Republicans who are already serving in the House and those who will soon be joining it from competitive districts and those that President Biden won in the 2020 election made a commitment on Thursday to exclusively back House Minority Leader Kevin McCarthy (R-Calif.) for speaker, The Hill reported.
The 15 signatories, which included six representatives and nine representatives-elect, stated in a letter to their fellow conservatives that they would not back “any so-called phantom ‘consensus candidate'” for the Speakership.
“Let us be clear: we are not only supporting Kevin McCarthy for Speaker but are not open to any so-called shadow ‘consensus candidate’ — regardless of how many votes it takes to elect Speaker-designate McCarthy,” they said in the letter.
As the 118th Congress begins on Tuesday, McCarthy is attempting to garner enough supporters to be selected as Speaker.
More than five GOP members of the House have explicitly said or strongly hinted that they would not endorse McCarthy for Speaker, and more have demanded a candidate who will fill the position after McCarthy.
McCarthy, assuming every member of the House is present and voting has to lose no more than four votes to win the Speakership election since Republicans will only have a slim majority in the House during the upcoming session.
McCarthy’s detractors have stated that they will not be backing him, but they have not offered a certain replacement who they believe would be able to win the Speakership.
Nobody other than McCarthy, according to the letter’s signatories, could garner the backing of 218 Republicans to succeed Boehner as Speaker of the House of Representatives. They pointed out that McCarthy had endorsed a number of rule amendments that members had proposed for the Republican conference and the entire House.

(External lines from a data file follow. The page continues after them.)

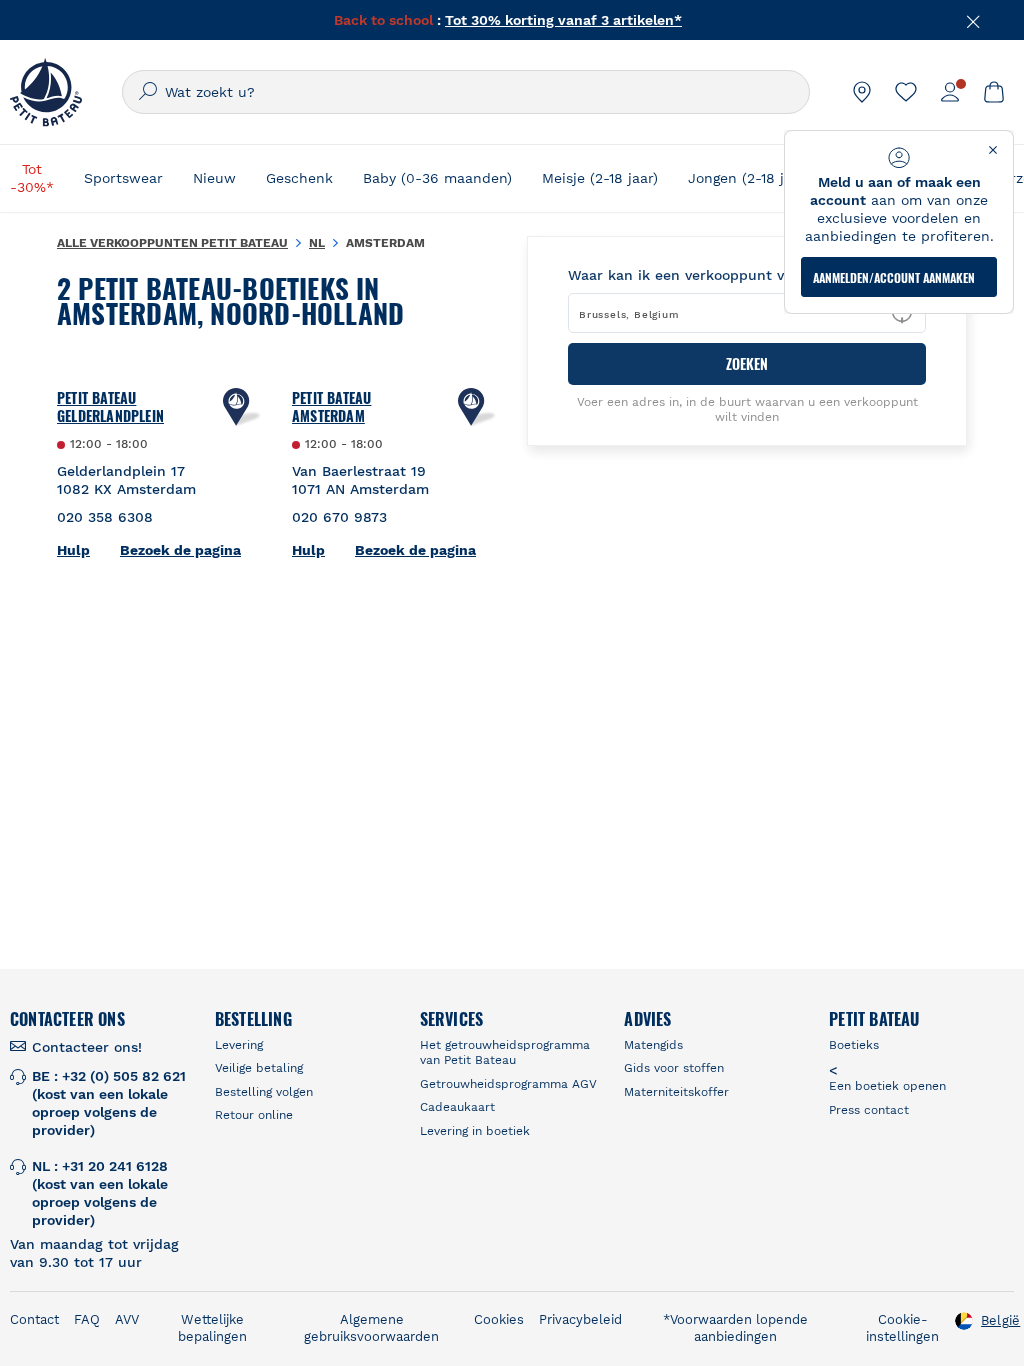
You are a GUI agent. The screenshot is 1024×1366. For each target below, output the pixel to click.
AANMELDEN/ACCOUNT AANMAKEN (894, 277)
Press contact (869, 1110)
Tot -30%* (32, 178)
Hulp (73, 550)
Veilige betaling (259, 1068)
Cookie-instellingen (902, 1328)
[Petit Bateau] (46, 92)
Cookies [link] (499, 1319)
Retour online (254, 1115)
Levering (239, 1045)
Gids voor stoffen (674, 1068)
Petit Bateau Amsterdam (331, 407)
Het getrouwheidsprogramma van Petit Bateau (505, 1052)
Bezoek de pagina (180, 550)
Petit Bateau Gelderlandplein (110, 407)
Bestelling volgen (264, 1092)
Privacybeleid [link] (580, 1319)
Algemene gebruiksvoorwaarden (371, 1328)
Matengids (653, 1045)
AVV (127, 1319)
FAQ (87, 1319)
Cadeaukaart (457, 1107)
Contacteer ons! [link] (87, 1047)
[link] (862, 92)
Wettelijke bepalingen (212, 1328)
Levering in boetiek (475, 1131)
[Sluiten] (974, 20)
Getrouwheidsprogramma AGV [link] (508, 1084)
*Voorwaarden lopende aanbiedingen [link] (735, 1328)
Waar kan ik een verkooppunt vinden (695, 275)
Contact (34, 1319)
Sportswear (123, 178)
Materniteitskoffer (676, 1092)
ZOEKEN (747, 363)
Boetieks (854, 1045)
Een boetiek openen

McCarthy has endorsed a number of rule amendments, including the requirement that 72 hours elapse between the distribution of a bill’s final language and its vote.
He has also shown sympathy for requests made by certain House Republicans to stop legislation from Senate Republicans who voted in favor of last week’s omnibus government funding package.
But he said earlier this month that the five members’ resistance to his Speakership had not changed, according to conservative radio presenter Hugh Hewitt.
The letter’s signatories expressed concern that some of the rule changes McCarthy adopted may unintentionally give Democrats in the minority greater power, but they indicated they would accept the changes if they brought the Republican conference together behind McCarthy.